**Extract provided:**

Letter to the Editor: Alum says ‘I Won’t’ to Northwestern’s ‘We Will’ campaign

Dick Reif, Medill '64

I was invited to join Northwestern’s $3.75 billion fund-raising drive called “We Will.” My reply — I Won’t. A school once called  “The Harvard of the Midwest” has morphed into a misguided muddle on Lake Michigan. Let’s start with a Medill junior’s federal lawsuit charging a professor with sexual assault. Other assault victims have since spoken out via e-mail. Just like the military, NU punishes victims, not violators. An investigation led by the director of NU’s Sexual Harassment Prevention Office supports the Medill student’s charges. Her assailant then only loses a year’s pay raise and an endowed professor’s chair. That’s not even a slap on the wrist. It’s a tap on the shoulder.  Assault victims get harsher treatment. Those suffering from post-traumatic stress disorder are told they are “liabilities” who must take a medical leave of absence and return after treatment, according to some posts on Medill’s e-mail list. NU’s message: What happened is your fault, not ours. Go home,  get over it, stop whining.

Stress has passed the breaking point, reflected by four suicides in two years, plus threats or attempts. NU’s student orientation program includes suicide prevention tips and alerts. Those seeking help face an overwhelmed and underfunded Counseling and Psychological Services program. Yet somehow, NU finds the money to build a $200 million athletic center and to pay its football coach $1.8 million a year and its president $1.2 million a year. At least coach Pat Fitzgerald spends time on campus, unlike Morty Schapiro, who’s often at 35,000 feet or thousands of miles away.  He made 21 trips to 11 countries — a total of seven months overseas  — during his first four years in office. Does he come home just to do his laundry? Other administrators and faculty members hop on planes almost as frequently as their students ride the CTA.

Every generation of students faces stress from academic and social pressures. But today’s students face a third pressure — financial stress.  NU’s tuition fees have soared by 150 percent since 1970 — five times the rate of inflation. Did the quality of education rise equally? Do new grads’ starting salaries enable them to pay off staggering student loans? NU’s reputation as a rich kid’s school will remain if only one percenters and a fortunate few receiving financial aid can attend. There’s any easy fix. NU can do the same as 75 other private universities have done by using its huge endowment to convert student loans to paid grants. If Princeton’s Tigers can do this, why can’t Northwestern’s Wildcats? That’s more sane than wasting funds on an Edifice Complex, on bloated bureaucracy or on out-of-control travel budgets.

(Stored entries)
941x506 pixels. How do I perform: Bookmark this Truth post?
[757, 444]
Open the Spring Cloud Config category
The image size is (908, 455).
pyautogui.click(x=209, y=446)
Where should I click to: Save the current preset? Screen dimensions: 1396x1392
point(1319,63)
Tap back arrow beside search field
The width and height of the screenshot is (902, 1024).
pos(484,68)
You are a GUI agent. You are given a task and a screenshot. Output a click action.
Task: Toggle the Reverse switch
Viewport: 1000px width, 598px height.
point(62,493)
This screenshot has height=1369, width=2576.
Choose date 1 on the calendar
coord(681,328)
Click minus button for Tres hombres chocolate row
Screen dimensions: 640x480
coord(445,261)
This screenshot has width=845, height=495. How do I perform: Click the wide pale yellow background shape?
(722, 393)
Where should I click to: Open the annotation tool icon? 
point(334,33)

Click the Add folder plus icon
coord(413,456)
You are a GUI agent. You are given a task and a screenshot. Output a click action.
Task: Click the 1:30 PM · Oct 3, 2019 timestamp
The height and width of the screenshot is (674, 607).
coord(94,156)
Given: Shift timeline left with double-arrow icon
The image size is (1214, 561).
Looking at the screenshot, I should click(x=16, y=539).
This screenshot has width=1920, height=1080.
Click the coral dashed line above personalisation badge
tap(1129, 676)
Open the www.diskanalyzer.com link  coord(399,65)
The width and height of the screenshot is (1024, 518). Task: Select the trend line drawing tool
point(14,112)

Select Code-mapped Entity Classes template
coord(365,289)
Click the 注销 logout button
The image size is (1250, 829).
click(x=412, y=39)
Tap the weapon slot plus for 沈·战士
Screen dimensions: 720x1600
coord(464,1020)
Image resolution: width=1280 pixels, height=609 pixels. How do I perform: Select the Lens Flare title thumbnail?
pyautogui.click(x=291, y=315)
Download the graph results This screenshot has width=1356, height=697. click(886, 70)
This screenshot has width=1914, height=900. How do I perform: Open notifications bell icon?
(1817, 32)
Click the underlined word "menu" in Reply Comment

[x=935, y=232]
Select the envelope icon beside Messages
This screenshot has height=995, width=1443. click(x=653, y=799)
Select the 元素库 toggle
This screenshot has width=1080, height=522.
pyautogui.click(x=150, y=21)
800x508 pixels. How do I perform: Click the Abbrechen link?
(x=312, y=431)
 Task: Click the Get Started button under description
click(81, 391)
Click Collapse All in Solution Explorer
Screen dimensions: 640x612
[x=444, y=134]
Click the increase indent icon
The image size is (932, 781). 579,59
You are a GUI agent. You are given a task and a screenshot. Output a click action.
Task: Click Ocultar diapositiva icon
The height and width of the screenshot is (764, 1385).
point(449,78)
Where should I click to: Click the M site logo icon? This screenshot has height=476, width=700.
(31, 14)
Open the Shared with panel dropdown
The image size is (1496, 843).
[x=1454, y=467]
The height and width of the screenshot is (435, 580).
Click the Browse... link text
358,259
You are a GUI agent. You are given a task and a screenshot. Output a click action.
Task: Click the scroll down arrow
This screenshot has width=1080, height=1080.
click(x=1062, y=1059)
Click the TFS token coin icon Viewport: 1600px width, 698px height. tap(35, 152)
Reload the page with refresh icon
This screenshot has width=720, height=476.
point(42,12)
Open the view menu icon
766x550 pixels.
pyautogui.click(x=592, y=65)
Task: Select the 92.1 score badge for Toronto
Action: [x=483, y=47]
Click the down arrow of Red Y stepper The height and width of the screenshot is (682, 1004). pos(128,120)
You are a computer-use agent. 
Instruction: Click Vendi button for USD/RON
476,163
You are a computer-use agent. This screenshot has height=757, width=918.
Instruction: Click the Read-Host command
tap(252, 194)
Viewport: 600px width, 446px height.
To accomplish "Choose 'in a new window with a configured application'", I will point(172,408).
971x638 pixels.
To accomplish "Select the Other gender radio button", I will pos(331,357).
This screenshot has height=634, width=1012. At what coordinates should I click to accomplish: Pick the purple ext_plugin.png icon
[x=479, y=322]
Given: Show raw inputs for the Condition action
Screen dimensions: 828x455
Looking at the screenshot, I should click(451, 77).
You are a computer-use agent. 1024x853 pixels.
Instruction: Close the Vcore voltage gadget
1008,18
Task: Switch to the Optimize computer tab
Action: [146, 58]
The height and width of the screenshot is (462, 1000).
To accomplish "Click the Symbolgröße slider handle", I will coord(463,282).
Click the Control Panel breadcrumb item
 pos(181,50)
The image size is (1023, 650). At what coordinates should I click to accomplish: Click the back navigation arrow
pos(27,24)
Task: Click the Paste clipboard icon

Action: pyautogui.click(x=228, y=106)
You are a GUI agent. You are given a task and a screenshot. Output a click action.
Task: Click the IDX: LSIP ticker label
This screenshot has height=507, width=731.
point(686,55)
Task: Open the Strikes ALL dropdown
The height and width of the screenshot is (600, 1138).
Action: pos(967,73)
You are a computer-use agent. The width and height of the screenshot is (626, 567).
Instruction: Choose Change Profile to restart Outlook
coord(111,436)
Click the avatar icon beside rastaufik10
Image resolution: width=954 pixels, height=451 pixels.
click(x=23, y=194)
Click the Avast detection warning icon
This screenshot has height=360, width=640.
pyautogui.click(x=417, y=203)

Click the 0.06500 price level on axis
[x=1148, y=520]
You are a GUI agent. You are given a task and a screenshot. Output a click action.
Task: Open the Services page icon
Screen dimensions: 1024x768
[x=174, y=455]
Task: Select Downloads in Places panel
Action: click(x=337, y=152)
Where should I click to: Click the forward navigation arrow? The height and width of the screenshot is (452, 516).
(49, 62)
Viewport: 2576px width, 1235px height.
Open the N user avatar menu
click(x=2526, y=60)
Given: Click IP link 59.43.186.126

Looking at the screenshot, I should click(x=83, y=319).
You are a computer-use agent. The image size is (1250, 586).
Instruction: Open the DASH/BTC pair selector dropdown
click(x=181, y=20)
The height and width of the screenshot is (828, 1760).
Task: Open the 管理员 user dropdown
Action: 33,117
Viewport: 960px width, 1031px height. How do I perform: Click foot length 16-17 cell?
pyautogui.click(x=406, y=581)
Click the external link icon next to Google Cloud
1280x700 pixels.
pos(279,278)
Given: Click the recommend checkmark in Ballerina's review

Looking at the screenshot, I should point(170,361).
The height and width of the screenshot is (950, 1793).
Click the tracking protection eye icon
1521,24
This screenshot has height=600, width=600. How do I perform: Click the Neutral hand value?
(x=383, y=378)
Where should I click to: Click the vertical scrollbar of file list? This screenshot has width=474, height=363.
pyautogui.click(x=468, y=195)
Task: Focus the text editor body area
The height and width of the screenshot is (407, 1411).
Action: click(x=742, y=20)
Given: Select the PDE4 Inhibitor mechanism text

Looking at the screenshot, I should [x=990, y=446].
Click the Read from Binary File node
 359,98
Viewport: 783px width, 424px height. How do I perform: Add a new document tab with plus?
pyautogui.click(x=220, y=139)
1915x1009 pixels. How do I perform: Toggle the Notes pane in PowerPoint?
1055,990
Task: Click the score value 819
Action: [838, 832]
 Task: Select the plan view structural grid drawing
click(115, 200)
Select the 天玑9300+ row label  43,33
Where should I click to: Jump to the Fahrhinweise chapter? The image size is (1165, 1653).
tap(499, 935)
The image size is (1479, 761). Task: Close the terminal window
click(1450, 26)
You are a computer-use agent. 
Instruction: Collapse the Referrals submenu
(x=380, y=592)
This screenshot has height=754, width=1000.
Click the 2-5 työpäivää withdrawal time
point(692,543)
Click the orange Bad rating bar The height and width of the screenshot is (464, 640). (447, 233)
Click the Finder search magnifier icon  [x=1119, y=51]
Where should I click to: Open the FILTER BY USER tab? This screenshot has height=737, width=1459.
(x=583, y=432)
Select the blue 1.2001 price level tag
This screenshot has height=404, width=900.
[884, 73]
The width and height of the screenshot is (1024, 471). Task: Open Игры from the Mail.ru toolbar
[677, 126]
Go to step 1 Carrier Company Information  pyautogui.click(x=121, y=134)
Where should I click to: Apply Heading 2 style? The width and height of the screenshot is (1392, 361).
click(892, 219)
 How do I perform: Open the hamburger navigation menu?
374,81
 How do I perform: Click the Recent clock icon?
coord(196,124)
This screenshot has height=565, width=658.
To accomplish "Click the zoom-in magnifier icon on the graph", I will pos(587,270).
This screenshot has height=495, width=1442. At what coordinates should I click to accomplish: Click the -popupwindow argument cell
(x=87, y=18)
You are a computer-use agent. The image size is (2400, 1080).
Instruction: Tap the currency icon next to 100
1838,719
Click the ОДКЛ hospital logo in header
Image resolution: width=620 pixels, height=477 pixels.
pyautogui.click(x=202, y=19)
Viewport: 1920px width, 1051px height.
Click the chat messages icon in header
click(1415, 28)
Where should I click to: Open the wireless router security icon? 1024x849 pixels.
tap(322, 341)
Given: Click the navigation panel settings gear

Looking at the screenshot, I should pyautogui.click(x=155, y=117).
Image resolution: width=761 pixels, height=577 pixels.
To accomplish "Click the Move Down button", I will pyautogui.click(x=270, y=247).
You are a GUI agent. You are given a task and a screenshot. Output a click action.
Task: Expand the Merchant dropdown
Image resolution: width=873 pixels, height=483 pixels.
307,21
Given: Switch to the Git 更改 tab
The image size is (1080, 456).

**Required action A:** According to the letter, by how much have Northwestern's tuition fees risen since 1970?
**Required action B:** In the letter, why does the writer say the professor's penalty is "not even a slap on the wrist"?
**Required action C:** From the letter, output everything from "Stress has passed" down to "ride the CTA.".

**Task response A:** They have risen by 150 percent, which is five times the rate of inflation.

**Task response B:** An investigation led by the director of NU's Sexual Harassment Prevention Office supported the Medill student's charges. Even so, the professor lost only a year's pay raise and an endowed professor's chair.

**Task response C:**
Stress has passed the breaking point, reflected by four suicides in two years, plus threats or attempts. NU’s student orientation program includes suicide prevention tips and alerts. Those seeking help face an overwhelmed and underfunded Counseling and Psychological Services program. Yet somehow, NU finds the money to build a $200 million athletic center and to pay its football coach $1.8 million a year and its president $1.2 million a year. At least coach Pat Fitzgerald spends time on campus, unlike Morty Schapiro, who’s often at 35,000 feet or thousands of miles away.  He made 21 trips to 11 countries — a total of seven months overseas  — during his first four years in office. Does he come home just to do his laundry? Other administrators and faculty members hop on planes almost as frequently as their students ride the CTA.